▸ **WHAT NEEDS TO BE DONE**
Images excepted, the data below must be repeated exactly.

*** Begin section ***

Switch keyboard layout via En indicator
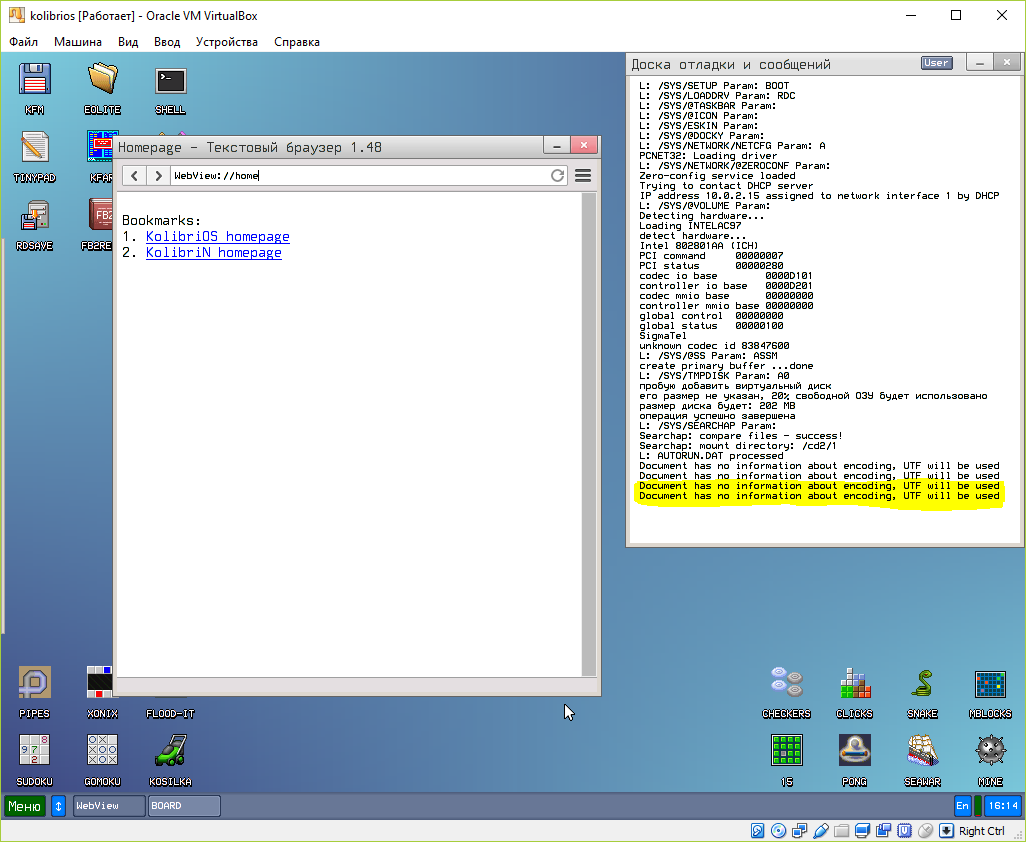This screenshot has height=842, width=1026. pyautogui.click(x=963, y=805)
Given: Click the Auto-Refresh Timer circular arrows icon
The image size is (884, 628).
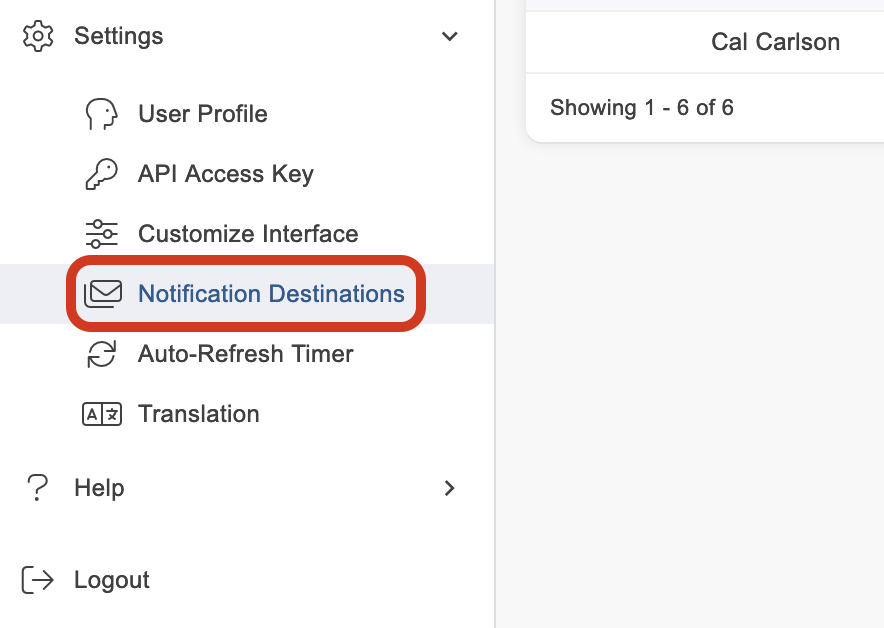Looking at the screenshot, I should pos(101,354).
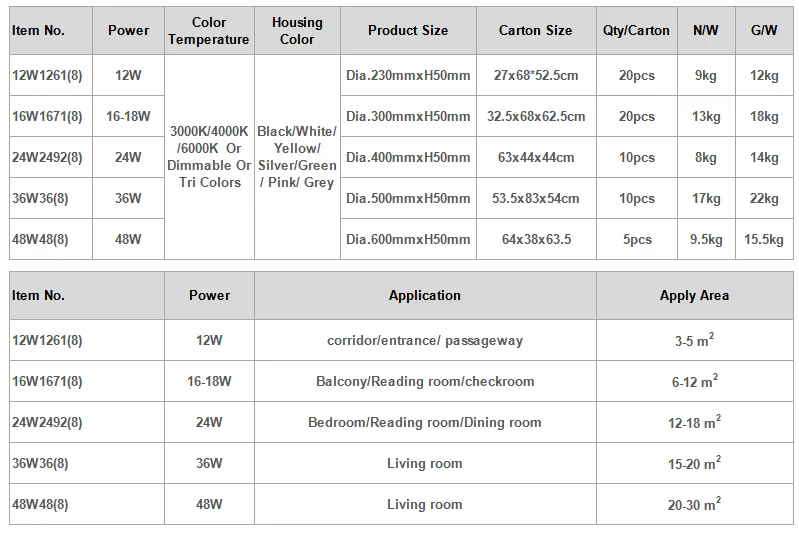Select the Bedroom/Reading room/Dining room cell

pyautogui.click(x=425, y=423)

*** End section ***

▸ **EXERCISE ANSWER**
Switch keyboard layout via En indicator
This screenshot has height=842, width=1026. pyautogui.click(x=963, y=805)
Given: Click the Auto-Refresh Timer circular arrows icon
The image size is (884, 628).
Looking at the screenshot, I should pos(101,354).
Select the Bedroom/Reading room/Dining room cell

pyautogui.click(x=425, y=423)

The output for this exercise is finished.